De ce point de vue, la poursuite d'une politique visant à l'écrêtage progressif des exonérations bénéficiant aux entreprises ultramarines présente deux dangers majeurs. En premier lieu, une diminution progressive du différentiel de compétitivité entre l'hexagone et les outre-mer, qui aboutirait à vider le mécanisme de sa logique même. En second lieu, un effet de « trappe à bas salaires » résultant des recentrements sur les plus faibles niveaux de revenus -alors que tout devrait être fait, au contraire, pour encourager l'emploi qualifié dans les territoires ultramarins, et notamment celui des jeunes diplômés.

Le second sujet sur lequel je souhaite insister est celui du logement, dont la délégation de notre commission a pu constater toute l'importance lors de sa rencontre avec les services dédiés de l'ARS pour l'Océan Indien.

Là encore, j'observe ce qui me paraît être un effet d'affichage. Alors que les besoins demeurent immenses et que la lutte contre l'habitat indigne devrait constituer une priorité, et tandis que le Gouvernement a lancé en 2015 un plan logement pour les outre-mer très largement médiatisé, je ne peux que constater que les crédits dédiés à cette politique seront en baisse l'an prochain. La diminution est légère, certes (- 0,2 % en AE et - 0,8 % en CP), mais c'est un signal fort envoyé aux populations ultramarines : après une hausse marquée des crédits en 2013 et en 2014, puis une stagnation l'année dernière, c'est désormais une baisse de l'investissement en faveur du logement ultramarin qu'il nous est demandé d'approuver - alors même que les coûts de construction et du foncier connaissent, quant à eux, une augmentation bien réelle.

Cette baisse de crédits correspond d'ailleurs à une diminution constante du nombre de logements effectivement financés et produits depuis 2012. En 2012, 13 48 logements avaient ainsi été réalisés, contre 8 950 logements en 2015. Concernant le logement social en particulier, nous sommes passés sur la même période de 6 789 à  71 logements réalisés. Or, selon le ministère des outre-mer, il faudrait construire 2 50 logements chaque année pour répondre aux besoins... Vous constatez, comme moi, que l'écart est immense et que les actions entreprises ne permettent pas même de pallier l'urgence.

Selon les informations transmises par la DGOM, ce tassement s'expliquerait, en particulier, par des retards de livraison résultant d'appels d'offre infructueux et des aléas météorologiques.

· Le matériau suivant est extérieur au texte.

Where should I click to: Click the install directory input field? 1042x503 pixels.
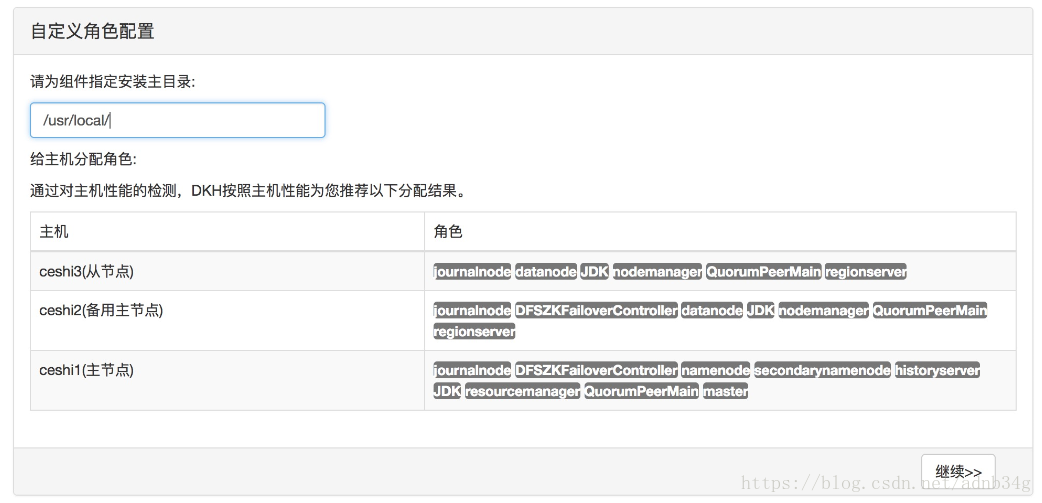point(177,120)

La priorité du Gouvernement continue pourtant de porter, pour 2017, sur un effort de construction du locatif social neuf : 6 141 logements locatifs sociaux et très sociaux devraient ainsi être mis en chantier.

Dans ce contexte, je continue de m'interroger sur la pertinence du choix consistant à faire porter la quasi-totalité de l'effort financier de la ligne budgétaire unique (LBU) sur la construction de logements neufs, qui se trouve bien souvent assujettie à des standards et des normes extrêmement coûteux, sans définir de véritable politique d'ampleur sur la réhabilitation de l'ancien.

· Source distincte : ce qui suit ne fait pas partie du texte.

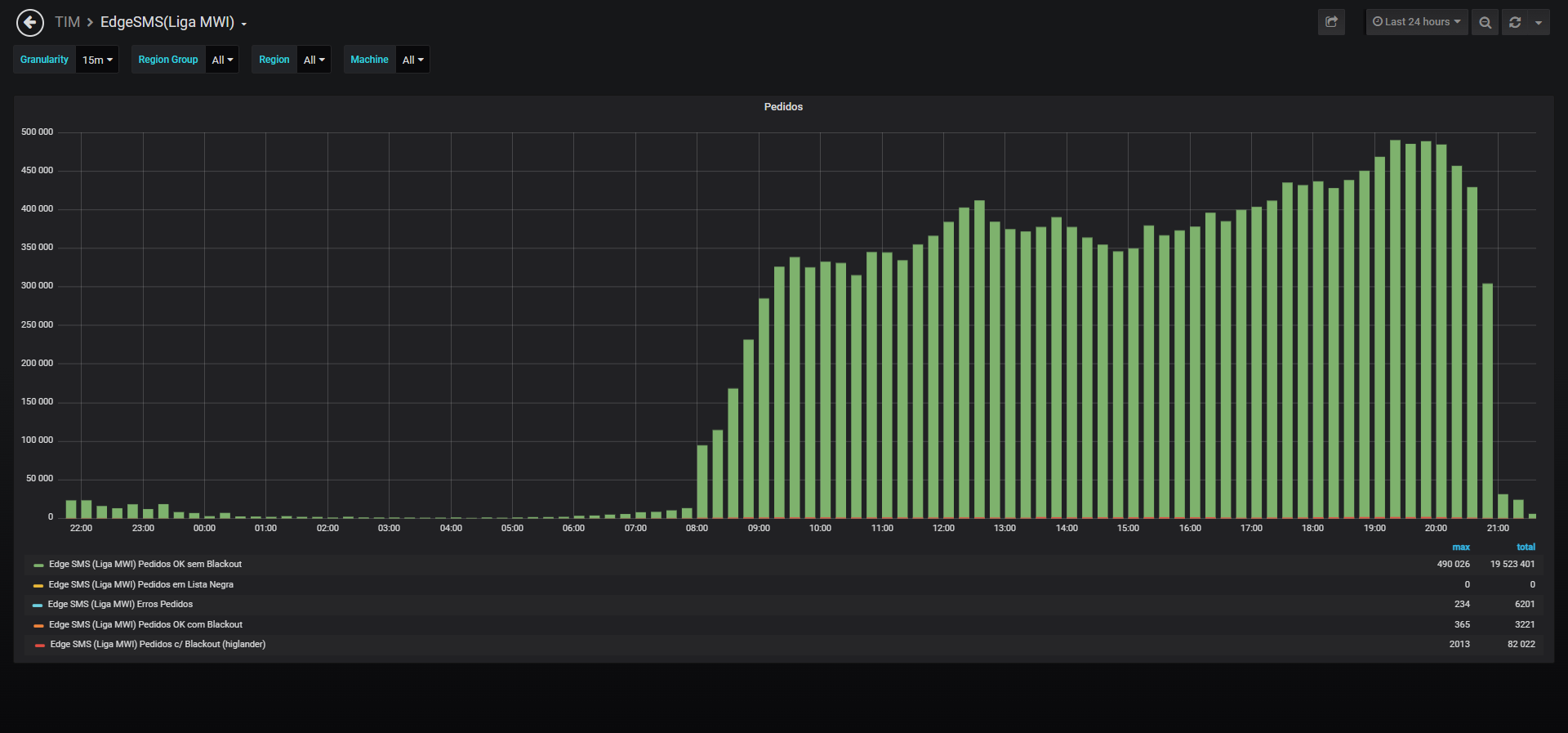
Task: Click the green Pedidos OK sem Blackout color swatch
Action: pyautogui.click(x=38, y=565)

Je souhaite enfin, cette année encore, attirer votre attention sur les crédits relatifs à la continuité territoriale. Cette politique, comme vous le savez tous, vise à compenser l'éloignement des outre-mer par rapport à l'hexagone en accordant des aides au transport ; elle constitue la traduction même du principe d'unité de la République. Elle est principalement portée par les crédits du fonds de continuité territoriale, qui recouvre plusieurs dispositifs : l'aide à la continuité territoriale (ACT), le passeport mobilité études (PME) et le passeport mobilité formation professionnelle (PMFP). Ces aides sont gérées par l'agence de l'outre-mer pour la mobilité (Ladom).

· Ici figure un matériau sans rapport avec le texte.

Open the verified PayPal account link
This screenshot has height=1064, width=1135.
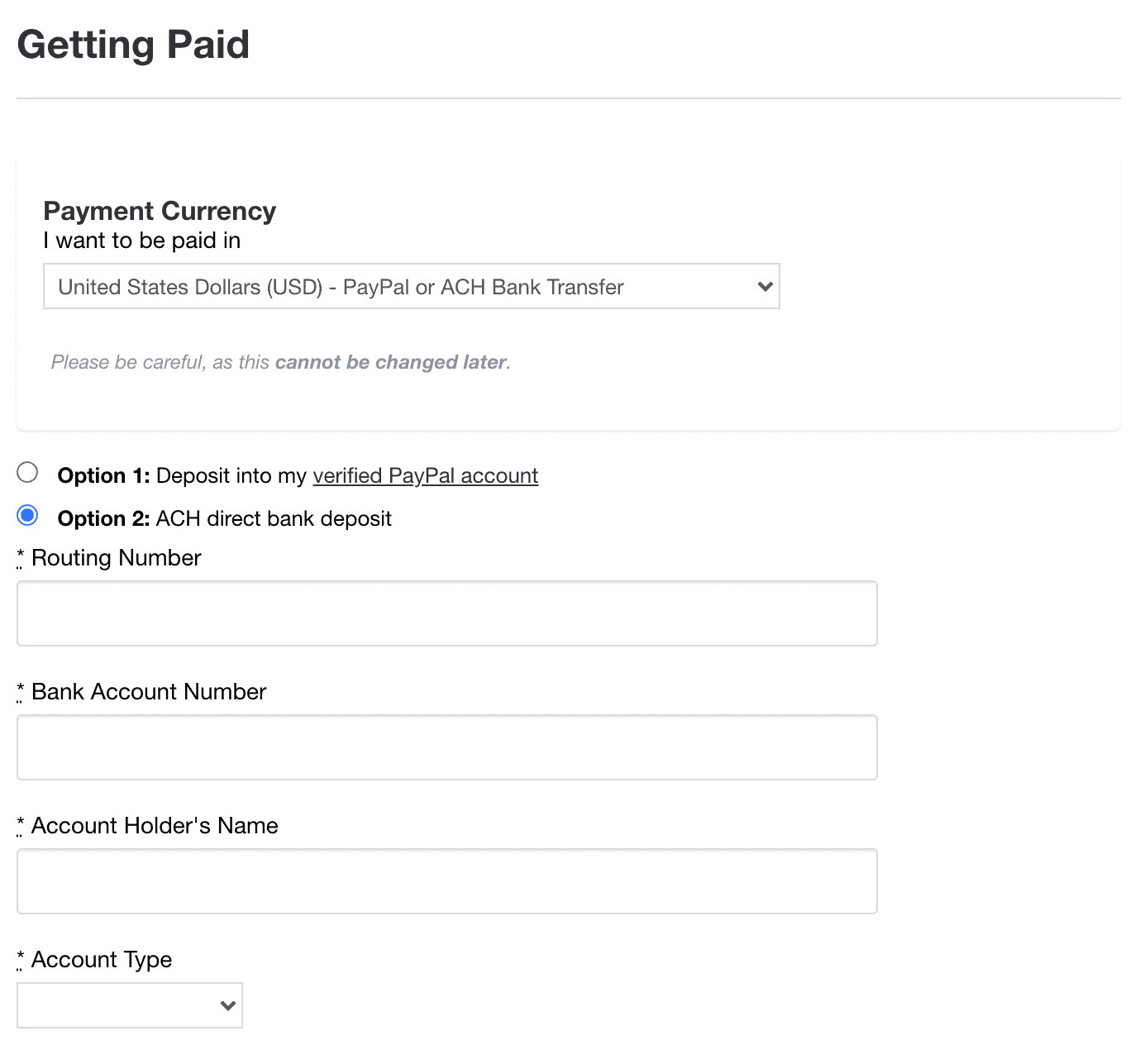pos(425,476)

Cette politique avait vu ses contours profondément redéfinis en 2015 par une réforme mise en oeuvre par voie réglementaire et sur laquelle le Sénat avait exprimé ses fortes inquiétudes, en commission puis en séance, par l'adoption d'un amendement visant à rétablir les crédits associés. Cet aménagement avait consacré, en lieu et place d'un droit annuel aux dispositifs de continuité, un droit quadriennal de recours au fonds de continuité territoriale.

Ce sont ainsi 20 % des crédits de l'action qui avaient été purement et simplement supprimés, et qui n'ont jamais été rétablis, alors même qu'ils ne suffisaient pas à répondre à l'ensemble des demandes. Pour 2017, j'observe qu'une nouvelle baisse de 2,3 % des crédits de paiement est prévue, alors même qu'un nouveau dispositif d'aide à la continuité funéraire a été mis en place l'an passé.

C'est que l'objectif du Gouvernement, qui était vraisemblablement de décourager les bénéficiaires de cette politique, s'est en effet réalisé et s'est en toute logique traduit par un véritable effondrement du recours à ces aides. Alors que près de 94 000 ultramarins avaient bénéficié en 2013 de l'aide à la continuité territoriale (ACT), ils n'étaient plus que 18 400 en 2015.

Contrairement aux annonces gouvernementales, on n'observe pas pour autant de report sur les dispositifs de formation en mobilité à destination des jeunes ultramarins : au contraire, avec 4 900 passeports mobilité formation professionnelle (PMFP) en 2015 contre 7 800 en 2012, et 11 000 passeports mobilité études (PME) en 2015 contre près de 15 400 en 2013, ces dispositifs connaissent également une désaffection marquée. Au total, la baisse du recours au fonds de continuité territoriale a été de près de 80 % en 2015, en nombre de bénéficiaires comme en volume de consommations.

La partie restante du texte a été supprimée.